And now, Lord, look upon their threats and grant to your servants to continue to speak your word with all boldness, while you stretch out your hand to heal, and signs and wonders are performed through the name of your holy servant Jesus (Acts 4:29-30).

There is a phrase that you don’t really find in the Bible. That phrase is “small miracle.”

The very idea is preposterous. A miracle is God’s Kingdom overcoming the broken universe and making it run right. Something just happens right, despite the fact that there isn’t really any reason it should.

But when God’s Kingdom breaks the status quo, that is no small thing. It can never be a small thing.

It might seem small, or even inconsequential.
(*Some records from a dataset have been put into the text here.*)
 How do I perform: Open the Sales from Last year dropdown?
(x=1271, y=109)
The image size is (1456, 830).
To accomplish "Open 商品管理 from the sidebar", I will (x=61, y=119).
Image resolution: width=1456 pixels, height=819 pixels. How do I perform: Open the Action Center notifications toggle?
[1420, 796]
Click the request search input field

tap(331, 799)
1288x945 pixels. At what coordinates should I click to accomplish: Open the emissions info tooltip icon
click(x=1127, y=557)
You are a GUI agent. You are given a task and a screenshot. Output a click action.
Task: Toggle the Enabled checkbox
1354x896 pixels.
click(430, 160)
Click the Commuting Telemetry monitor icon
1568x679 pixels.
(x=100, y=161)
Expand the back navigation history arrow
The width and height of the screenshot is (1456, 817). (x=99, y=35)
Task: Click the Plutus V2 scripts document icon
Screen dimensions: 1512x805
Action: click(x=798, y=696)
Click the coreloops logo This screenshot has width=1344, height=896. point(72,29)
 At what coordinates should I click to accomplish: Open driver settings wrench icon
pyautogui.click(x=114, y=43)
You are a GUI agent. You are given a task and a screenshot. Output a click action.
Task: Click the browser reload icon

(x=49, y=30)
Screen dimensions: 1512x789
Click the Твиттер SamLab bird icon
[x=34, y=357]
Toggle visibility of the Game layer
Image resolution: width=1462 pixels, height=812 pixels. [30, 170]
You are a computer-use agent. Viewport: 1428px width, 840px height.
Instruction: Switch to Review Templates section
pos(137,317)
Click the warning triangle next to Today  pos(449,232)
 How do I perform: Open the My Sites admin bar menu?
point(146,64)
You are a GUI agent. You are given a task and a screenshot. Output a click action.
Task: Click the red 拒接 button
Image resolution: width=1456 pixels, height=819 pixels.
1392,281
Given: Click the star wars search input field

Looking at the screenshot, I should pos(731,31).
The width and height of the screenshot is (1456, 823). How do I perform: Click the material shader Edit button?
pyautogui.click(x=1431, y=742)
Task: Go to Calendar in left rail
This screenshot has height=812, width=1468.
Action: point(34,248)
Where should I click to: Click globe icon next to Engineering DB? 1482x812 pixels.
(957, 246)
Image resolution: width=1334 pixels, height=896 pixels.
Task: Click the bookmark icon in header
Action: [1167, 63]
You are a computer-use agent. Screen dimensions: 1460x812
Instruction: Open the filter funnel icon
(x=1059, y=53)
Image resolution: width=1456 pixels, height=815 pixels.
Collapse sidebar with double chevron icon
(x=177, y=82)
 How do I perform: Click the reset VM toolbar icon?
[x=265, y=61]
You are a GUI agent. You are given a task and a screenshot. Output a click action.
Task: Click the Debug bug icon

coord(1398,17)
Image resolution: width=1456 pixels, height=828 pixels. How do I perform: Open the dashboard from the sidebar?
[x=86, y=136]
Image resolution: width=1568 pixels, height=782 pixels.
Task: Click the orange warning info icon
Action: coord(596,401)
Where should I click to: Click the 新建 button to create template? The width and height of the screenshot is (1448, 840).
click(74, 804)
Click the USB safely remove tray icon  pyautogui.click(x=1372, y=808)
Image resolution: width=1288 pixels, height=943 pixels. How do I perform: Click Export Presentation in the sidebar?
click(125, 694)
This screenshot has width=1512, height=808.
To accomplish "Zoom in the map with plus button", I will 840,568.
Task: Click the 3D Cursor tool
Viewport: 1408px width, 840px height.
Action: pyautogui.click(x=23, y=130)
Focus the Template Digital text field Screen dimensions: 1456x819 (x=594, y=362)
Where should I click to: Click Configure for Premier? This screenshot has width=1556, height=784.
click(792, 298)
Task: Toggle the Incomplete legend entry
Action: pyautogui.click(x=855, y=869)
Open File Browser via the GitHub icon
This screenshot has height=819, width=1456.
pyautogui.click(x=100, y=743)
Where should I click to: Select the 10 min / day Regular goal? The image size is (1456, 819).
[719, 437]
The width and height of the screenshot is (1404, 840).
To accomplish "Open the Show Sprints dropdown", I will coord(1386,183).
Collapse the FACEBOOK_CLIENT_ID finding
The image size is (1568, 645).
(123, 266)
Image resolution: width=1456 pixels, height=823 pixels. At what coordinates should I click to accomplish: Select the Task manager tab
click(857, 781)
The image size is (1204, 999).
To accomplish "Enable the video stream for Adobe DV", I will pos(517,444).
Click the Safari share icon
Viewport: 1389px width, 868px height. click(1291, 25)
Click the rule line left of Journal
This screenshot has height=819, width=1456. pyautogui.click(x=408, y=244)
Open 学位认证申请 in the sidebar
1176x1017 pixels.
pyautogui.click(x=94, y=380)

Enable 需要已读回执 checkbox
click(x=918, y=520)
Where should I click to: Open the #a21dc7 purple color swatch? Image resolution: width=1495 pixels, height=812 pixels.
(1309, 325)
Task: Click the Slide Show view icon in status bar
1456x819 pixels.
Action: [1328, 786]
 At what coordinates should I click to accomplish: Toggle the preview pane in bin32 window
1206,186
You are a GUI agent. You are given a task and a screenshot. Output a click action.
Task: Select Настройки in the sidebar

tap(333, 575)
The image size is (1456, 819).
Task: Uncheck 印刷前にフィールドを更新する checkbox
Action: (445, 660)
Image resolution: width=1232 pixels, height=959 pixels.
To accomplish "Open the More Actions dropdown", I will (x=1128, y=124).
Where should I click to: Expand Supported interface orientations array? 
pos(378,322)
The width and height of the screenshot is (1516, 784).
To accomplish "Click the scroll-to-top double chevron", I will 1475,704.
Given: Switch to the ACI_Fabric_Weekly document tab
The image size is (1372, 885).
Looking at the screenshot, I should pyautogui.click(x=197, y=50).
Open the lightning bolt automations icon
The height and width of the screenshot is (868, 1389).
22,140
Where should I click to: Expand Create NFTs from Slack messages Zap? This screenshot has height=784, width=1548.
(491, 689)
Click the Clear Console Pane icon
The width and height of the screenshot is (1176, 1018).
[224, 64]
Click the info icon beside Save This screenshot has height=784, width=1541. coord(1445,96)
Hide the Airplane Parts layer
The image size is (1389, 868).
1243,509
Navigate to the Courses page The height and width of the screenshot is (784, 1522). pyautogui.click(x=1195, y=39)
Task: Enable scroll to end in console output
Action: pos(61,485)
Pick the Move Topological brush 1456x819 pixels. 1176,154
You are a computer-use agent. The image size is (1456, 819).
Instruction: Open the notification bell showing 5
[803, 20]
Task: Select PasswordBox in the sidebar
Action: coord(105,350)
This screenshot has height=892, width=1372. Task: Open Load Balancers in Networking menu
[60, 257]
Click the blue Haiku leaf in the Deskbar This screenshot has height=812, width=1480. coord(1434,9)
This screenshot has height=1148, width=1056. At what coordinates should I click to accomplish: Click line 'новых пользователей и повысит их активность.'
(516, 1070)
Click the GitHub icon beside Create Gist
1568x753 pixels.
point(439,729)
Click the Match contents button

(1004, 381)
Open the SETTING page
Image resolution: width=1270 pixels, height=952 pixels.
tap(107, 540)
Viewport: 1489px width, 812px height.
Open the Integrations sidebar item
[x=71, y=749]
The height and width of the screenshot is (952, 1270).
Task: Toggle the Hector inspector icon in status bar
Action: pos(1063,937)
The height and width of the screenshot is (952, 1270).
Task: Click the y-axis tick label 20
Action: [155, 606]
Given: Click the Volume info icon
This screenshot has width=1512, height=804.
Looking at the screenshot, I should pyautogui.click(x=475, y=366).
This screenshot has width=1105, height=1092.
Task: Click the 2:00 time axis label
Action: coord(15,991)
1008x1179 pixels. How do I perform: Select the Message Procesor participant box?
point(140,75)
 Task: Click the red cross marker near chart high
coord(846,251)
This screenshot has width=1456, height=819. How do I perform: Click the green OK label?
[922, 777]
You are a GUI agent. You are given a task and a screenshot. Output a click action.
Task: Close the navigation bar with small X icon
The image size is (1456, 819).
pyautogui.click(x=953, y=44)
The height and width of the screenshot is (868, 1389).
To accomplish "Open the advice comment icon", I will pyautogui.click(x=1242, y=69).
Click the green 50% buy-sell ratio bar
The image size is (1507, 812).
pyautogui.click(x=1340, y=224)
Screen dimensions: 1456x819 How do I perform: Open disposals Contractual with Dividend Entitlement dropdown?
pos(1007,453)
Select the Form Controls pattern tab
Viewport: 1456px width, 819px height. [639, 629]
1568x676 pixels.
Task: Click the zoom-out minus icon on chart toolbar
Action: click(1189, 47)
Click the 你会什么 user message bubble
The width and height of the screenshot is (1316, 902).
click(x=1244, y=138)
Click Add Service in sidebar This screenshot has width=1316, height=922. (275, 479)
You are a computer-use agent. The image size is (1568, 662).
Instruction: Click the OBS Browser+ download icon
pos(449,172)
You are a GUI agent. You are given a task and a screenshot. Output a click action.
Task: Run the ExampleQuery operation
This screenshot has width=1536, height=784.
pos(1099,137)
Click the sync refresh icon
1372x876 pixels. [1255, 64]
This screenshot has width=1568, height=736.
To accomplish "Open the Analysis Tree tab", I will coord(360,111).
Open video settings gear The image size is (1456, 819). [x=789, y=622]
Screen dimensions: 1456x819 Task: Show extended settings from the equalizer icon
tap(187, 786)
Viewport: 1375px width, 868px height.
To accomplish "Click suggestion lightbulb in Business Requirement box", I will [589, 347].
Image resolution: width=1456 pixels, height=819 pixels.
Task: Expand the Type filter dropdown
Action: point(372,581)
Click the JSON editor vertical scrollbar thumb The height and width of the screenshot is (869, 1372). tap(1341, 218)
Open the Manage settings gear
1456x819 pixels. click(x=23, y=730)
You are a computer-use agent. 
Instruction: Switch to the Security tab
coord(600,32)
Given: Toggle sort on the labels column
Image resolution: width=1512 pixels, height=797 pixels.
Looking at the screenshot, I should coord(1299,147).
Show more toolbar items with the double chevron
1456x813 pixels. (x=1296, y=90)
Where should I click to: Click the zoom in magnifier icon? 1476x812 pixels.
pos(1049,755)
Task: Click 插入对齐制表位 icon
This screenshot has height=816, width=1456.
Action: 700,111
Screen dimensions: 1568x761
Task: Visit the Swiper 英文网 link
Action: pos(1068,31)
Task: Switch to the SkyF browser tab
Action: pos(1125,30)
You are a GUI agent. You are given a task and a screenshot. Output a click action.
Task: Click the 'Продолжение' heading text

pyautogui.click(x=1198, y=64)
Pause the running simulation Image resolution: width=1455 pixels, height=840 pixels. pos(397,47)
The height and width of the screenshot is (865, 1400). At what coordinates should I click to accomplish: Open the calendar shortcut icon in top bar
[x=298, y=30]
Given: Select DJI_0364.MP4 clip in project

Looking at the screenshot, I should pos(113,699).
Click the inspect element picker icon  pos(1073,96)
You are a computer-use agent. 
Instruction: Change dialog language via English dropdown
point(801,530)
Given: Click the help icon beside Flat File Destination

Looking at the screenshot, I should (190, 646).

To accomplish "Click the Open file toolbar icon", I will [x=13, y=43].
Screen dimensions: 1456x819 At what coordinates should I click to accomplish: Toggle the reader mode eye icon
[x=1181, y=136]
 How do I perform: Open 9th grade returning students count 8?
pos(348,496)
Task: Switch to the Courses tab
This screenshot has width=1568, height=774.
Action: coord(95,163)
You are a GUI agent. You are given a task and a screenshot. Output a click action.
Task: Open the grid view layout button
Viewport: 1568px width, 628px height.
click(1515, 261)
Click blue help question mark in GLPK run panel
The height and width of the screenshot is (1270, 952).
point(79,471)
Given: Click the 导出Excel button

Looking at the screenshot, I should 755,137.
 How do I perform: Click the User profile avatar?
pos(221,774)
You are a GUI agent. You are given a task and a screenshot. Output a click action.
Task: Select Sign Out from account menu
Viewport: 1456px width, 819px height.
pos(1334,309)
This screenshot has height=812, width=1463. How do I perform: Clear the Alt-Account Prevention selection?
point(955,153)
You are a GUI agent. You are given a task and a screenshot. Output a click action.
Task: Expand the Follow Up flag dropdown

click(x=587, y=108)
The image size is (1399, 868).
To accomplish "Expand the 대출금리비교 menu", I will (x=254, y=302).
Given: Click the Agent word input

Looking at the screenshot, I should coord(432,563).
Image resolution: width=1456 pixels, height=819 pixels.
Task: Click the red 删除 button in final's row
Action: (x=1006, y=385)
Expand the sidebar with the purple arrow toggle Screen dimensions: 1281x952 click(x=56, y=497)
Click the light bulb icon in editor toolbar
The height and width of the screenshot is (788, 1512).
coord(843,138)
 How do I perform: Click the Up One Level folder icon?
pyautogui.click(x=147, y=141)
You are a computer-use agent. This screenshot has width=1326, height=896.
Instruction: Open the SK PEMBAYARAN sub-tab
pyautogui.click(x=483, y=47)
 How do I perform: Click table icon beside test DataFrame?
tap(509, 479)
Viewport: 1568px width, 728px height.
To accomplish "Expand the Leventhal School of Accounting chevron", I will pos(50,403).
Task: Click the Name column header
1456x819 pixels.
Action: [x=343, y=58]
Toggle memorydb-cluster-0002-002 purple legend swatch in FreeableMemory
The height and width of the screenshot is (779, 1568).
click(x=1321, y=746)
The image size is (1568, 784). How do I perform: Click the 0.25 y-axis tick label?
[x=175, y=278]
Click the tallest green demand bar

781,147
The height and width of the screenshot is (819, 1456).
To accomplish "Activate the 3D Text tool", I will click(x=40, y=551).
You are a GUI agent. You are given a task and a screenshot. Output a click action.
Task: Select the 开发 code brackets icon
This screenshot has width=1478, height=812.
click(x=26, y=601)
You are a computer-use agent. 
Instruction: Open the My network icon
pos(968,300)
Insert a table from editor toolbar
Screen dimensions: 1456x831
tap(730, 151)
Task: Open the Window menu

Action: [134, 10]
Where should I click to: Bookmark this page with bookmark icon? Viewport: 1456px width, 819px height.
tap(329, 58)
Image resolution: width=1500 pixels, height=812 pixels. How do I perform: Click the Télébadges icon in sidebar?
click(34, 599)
Especially when compared with other, more visibly astounding miracles.

But that is like saying that the atom bomb dropped on Hiroshima wasn’t really a bomb because it was nowhere near as strong as Tsar Bomba, the most powerful nuclear weapon ever detonated. They’re both nuclear weapons. They’re both tremendously huge explosions.

A miracle may not look impressive, especially when compared with really impressive miracles. But that doesn’t make them any less impressive.

Because you shouldn’t compare one miracle with another. The standard of a miracle isn’t against other miracles; it’s against the way things are without them.

There is no such thing as a small miracle.

God healed a friend of mine from more than a decade of chronic back pain. But some might try to claim it wasn’t a miracle. After all, it’s not like God wrote in the sky “Take that, atheists!” And it’s nowhere near as big as God feeding thousands of people from a kid’s meal. The sun didn’t go dark and the earth wasn’t shaken. He didn’t glow, there was no heavenly choir flooding the room with their song. So how can you call healing chronic back pain a miracle?

Because the natural way of things was for my friend’s back to hurt non-stop, and then it stopped.

Try telling someone who’s had chronic back pain for more than a decade—more than ten years of your back hurting every time you moved or even if you didn’t move—that their healing wasn’t a miracle. If they’re kind and patient, they’ll just laugh at you and call you foolish.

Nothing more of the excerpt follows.